Toutes les parties au conflit ont l’interdiction, au titre des lois de la guerre, de mener de façon délibérée des attaques disproportionnées ou sans discrimination contre des civils ou des biens de caractère civil. Les attaques menées sans discrimination sont des attaques frappant des objectifs militaires et des civils ou des biens de caractère civil sans distinction. Sont des attaques disproportionnées les attaques dont on peut attendre qu’elles causent incidemment des pertes en vies humaines parmi les civils, des blessures aux personnes civiles ou des dommages aux biens de caractère civil qui seraient excessifs par rapport à l’avantage militaire concret et direct attendu.

Les personnes qui commettent de graves violations des lois de la guerre dans un but criminel – c’est-à-dire de façon délibérée ou imprudente – sont responsables de crimes de guerre. Des personnes peuvent également être tenues pénalement responsables d’une tentative de commission d’un crime de guerre, de même que pour avoir soutenu ou facilité la commission d’un crime de guerre, ou pour avoir apporté leur aide ou pour en avoir été complices.

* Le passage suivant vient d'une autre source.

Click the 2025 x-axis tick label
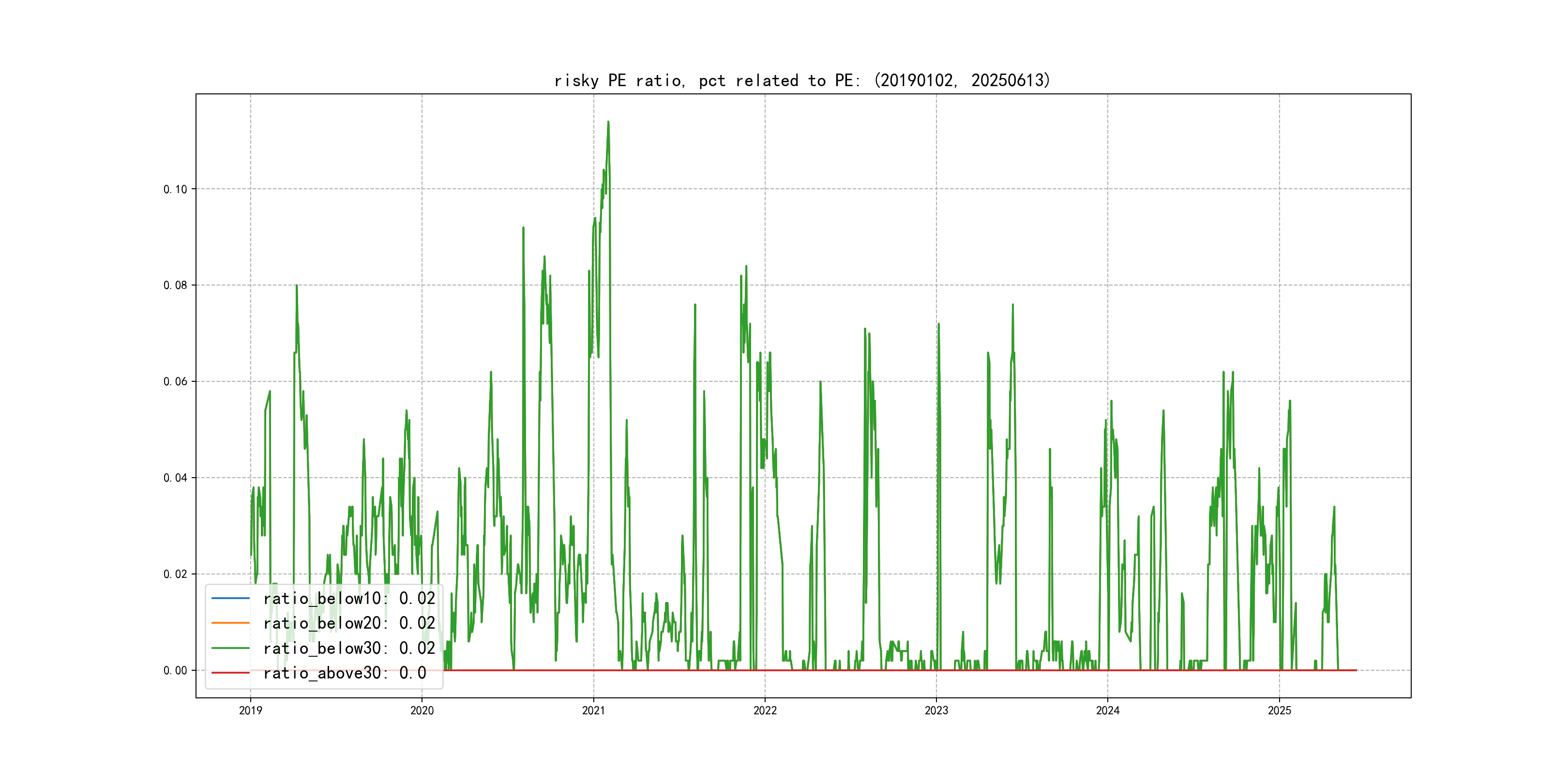 point(1280,710)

Les lois de la guerre exigent que les parties à un conflit veillent constamment, lors d’opérations militaires, à épargner les civils et à « prendre toutes les précautions possibles » pour éviter ou minimiser les pertes de vies humaines et les dommages aux biens de caractère civil. Quand elles sont utilisées dans des zones peuplées, les munitions contenant d’importantes charges d’explosifs peuvent avoir des effets destructeurs sur une vaste zone, et il est impossible, quand on les utilise, de distinguer les civils des combattants, ce qui conduit inévitablement à des pertes civiles.

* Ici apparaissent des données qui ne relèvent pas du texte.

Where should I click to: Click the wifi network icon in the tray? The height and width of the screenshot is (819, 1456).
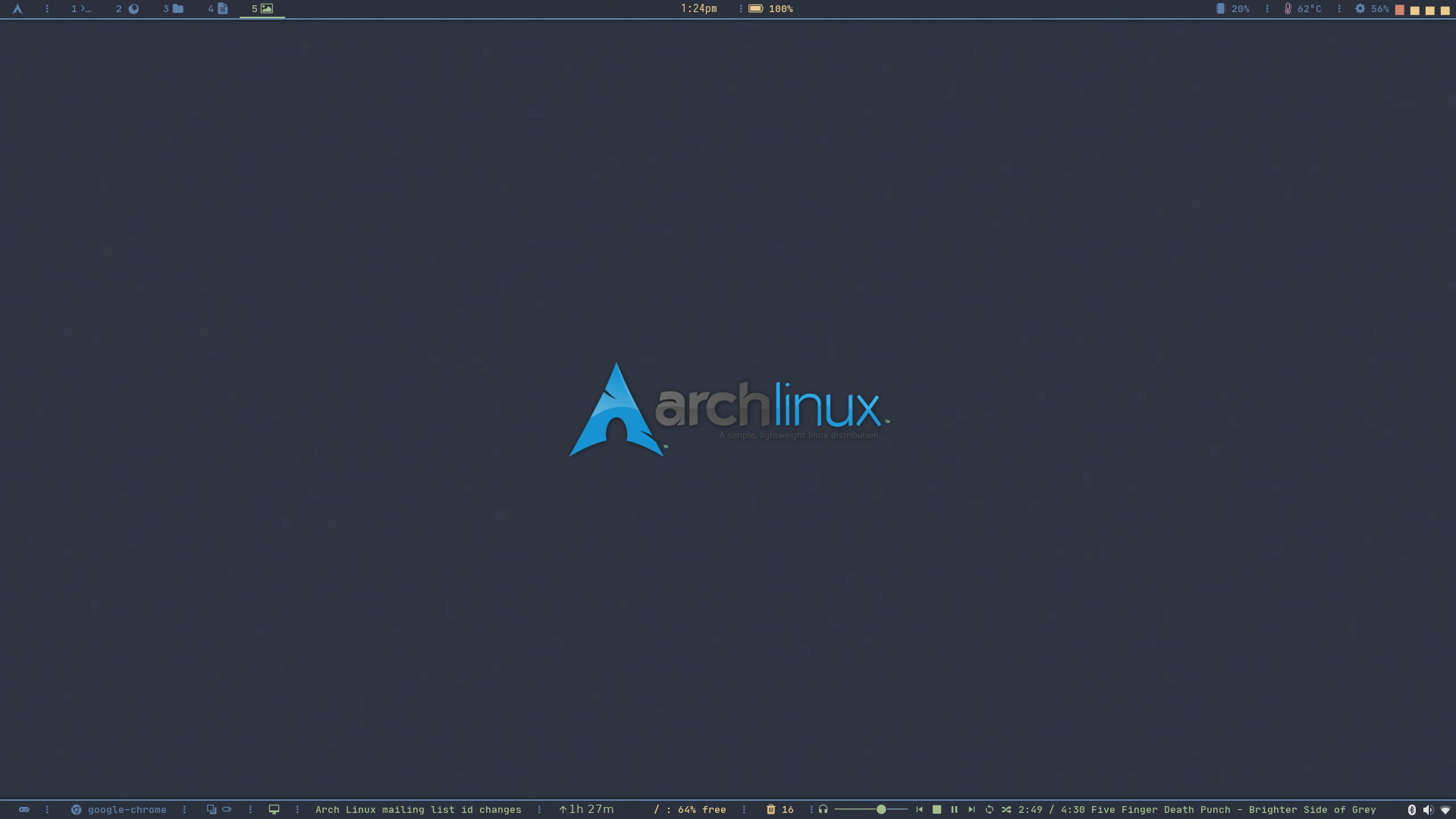[x=1446, y=809]
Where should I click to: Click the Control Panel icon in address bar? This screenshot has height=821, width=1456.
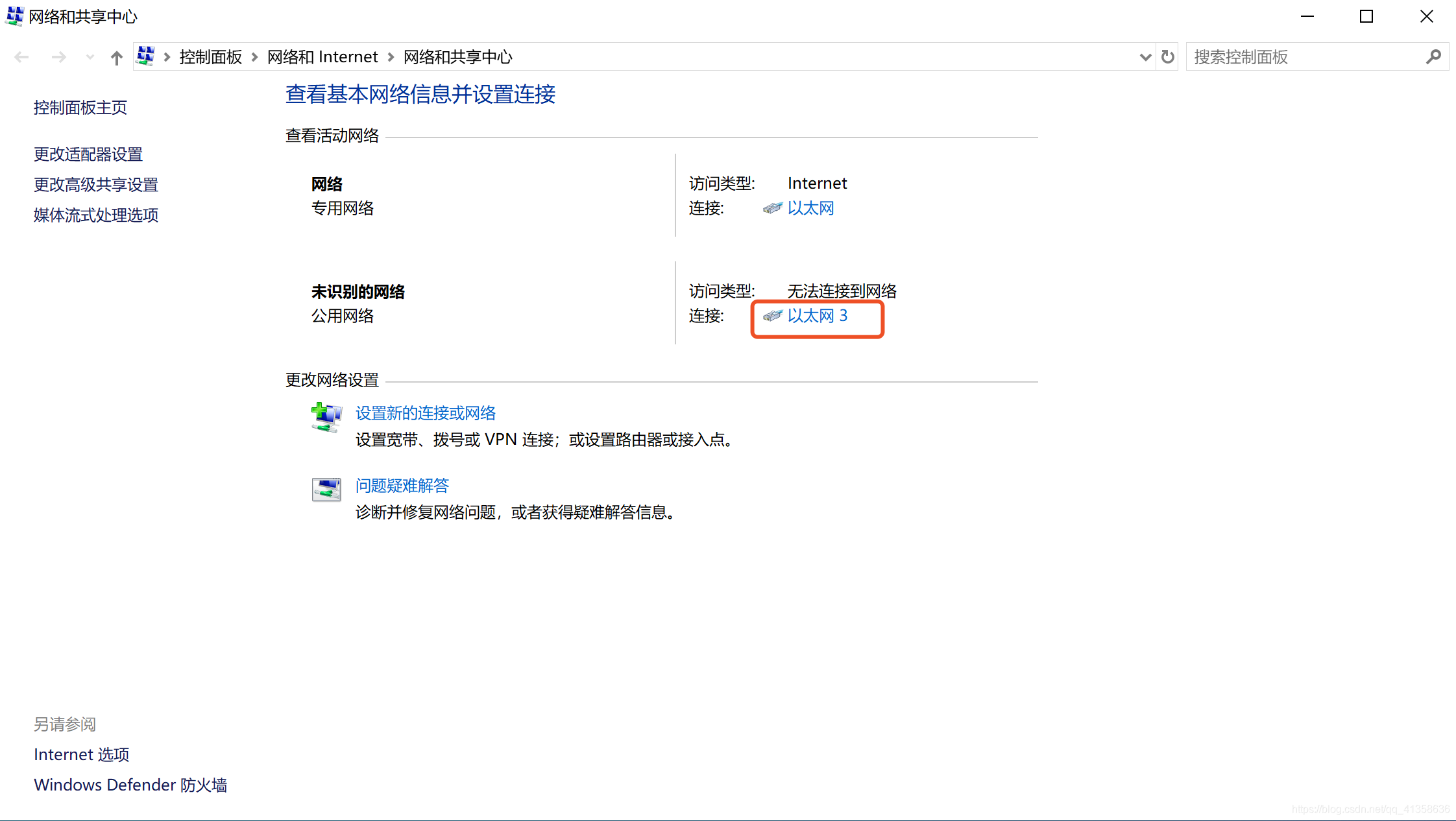click(x=146, y=56)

Les armes telles que les mortiers et les lance-roquettes multiples tirant des munitions non guidées et des IRAM sont foncièrement imprécises. Il est dès lors quasiment impossible de distinguer les civils des combattants lors d’une attaque contre une zone densément peuplée. Des organisations humanitaires et de défense des droits humains et des journalistes ont rassemblé des informations sur l’utilisation par les forces irakiennes d’IRAM ne pouvant qu’être lancées de façon approximative sur une cible et qui sont par nature des armes non discriminantes.

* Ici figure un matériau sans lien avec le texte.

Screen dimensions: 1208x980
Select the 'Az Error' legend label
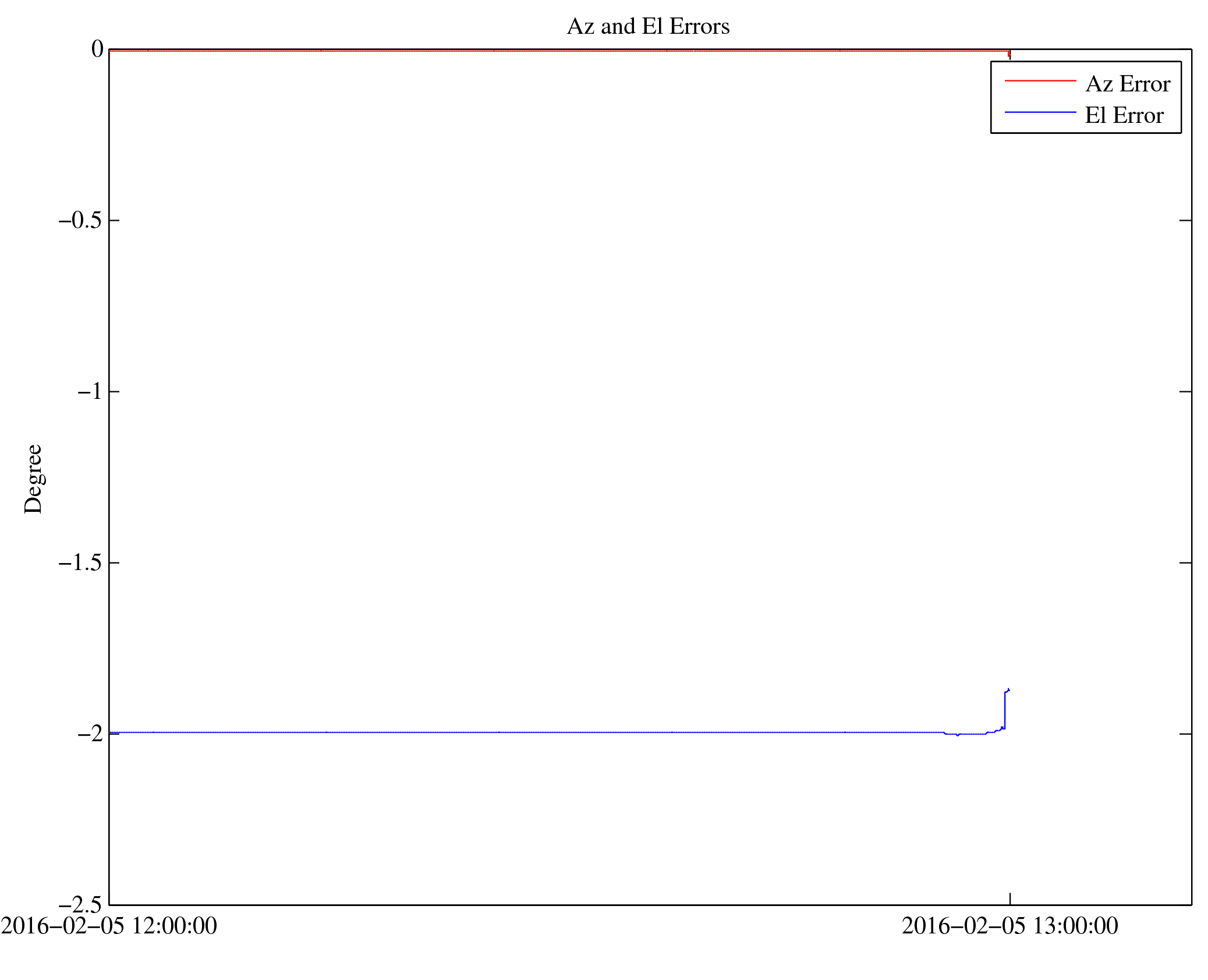point(1127,84)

Les tirs de mortiers et de lance-roquettes multiples tirant des munitions non guidées et utilisés par les forces opposées à EI peuvent être guidés et ajustés par un observateur, mais ils touchent des zones entières, et quand ils visent des secteurs densément peuplés, ils ont tendance à être illégalement non discriminants. Les forces irakiennes et de la coalition menée par les États-Unis doivent éviter toute utilisation de ces armes dans le secteur densément peuplé de la vieille ville de Mossoul.

Signataires :

Airwars
Amnesty International
Human Rights Watch
International Network on Explosive Weapons – INEW est administré par un comité directeur dont les membres sont Action on Armed Violence, Article 36, Handicap International, Human Rights Watch, Norwegian People’s Aid, Oxfam, PAX, Save the Children et Women’s International League for Peace and Freedom.